*Work to complete*
Return every line of the data that contains the word "Point". Case counts, so a line qualifies only if the capitalization matches.

*Supplied data*
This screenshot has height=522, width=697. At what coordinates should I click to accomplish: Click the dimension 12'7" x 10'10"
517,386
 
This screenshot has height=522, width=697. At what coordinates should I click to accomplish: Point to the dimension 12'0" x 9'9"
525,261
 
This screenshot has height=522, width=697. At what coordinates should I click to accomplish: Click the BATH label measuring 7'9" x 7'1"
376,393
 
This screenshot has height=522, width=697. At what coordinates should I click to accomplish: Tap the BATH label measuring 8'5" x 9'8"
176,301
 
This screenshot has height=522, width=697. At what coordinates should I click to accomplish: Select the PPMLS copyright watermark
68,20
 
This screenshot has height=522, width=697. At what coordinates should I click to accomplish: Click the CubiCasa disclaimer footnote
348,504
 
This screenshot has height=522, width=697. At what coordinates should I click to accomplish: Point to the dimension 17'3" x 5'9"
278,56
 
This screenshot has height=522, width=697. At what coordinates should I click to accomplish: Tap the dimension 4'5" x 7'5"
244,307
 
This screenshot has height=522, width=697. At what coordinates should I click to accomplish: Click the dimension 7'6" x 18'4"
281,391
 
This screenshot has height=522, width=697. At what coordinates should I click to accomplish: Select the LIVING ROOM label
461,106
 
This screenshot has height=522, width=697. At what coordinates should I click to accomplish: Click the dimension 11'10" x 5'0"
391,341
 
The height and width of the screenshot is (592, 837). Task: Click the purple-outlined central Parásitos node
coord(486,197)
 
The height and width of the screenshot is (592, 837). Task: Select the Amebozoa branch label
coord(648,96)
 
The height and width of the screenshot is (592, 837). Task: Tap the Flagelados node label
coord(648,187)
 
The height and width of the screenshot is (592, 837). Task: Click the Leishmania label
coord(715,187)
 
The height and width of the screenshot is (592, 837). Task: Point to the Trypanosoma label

*Reply to the task*
This screenshot has height=522, width=697. At what coordinates should I click to accomplish: Point to the dimension 12'0" x 9'9"
This screenshot has height=522, width=697. At what coordinates should I click to accomplish: Point to the dimension 17'3" x 5'9"
The height and width of the screenshot is (592, 837). Task: Point to the Trypanosoma label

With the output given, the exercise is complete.